As I said, this will work - but it’s not as reliable as the Valve solution. I read your code, it looks nice. I assume the owner/creator/proxy is split like this:

Owner = client that owns the object in question
Creator = client/server that created the object, usually the server
Proxy = remote client that is neither the one that owns and object nor is the server (mostly “other” players)

I have the same split (99.99% of all network engines do) in SlimNet, they are called this for me though:

    public enum ActorRole : byte
    {
        Authority, // Every actor on the server
        Autonom, // Actors when on their owning client
        Simulated // Actors when simulated on a remote client
    }

Nice. I’ve watched your videos and stuff, SlimNet looks like it has some serious potential.

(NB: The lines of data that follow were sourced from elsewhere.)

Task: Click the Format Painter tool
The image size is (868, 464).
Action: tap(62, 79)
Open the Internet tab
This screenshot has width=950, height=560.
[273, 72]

I didn’t mean to imply that uLink uses an unusual paradigm, I was just referring to uLink’s specific way of leveraging it nicely with built-in methods and whatnot.

In case you were wondering… the spherecast double check didn’t work quite as accurately as I wanted, so I decided to take a different approach, more similar to valve’s, but far more rudimentary.

Now, when a client claims he hit an enemy, he tells the server the hit point and the root position of the enemy he hit (as well as the viewID of the enemy he hit, so the server can find the object)… then the server calculates the delta between the current enemy root position, and the client’s slightly older one, and adds the delta to the client’s hit point, and tests a ray against it (so the point it tests against is in the same position relative to the enemy, but not the world).

I’m still doing the spherecast check if the raycast fails, but 97% of the time the client’s claim is validated. in 500 shots, 488 were valid, 10 were fudged with spherecasts after the ray missed, and 2 were just failures. Good enough for me.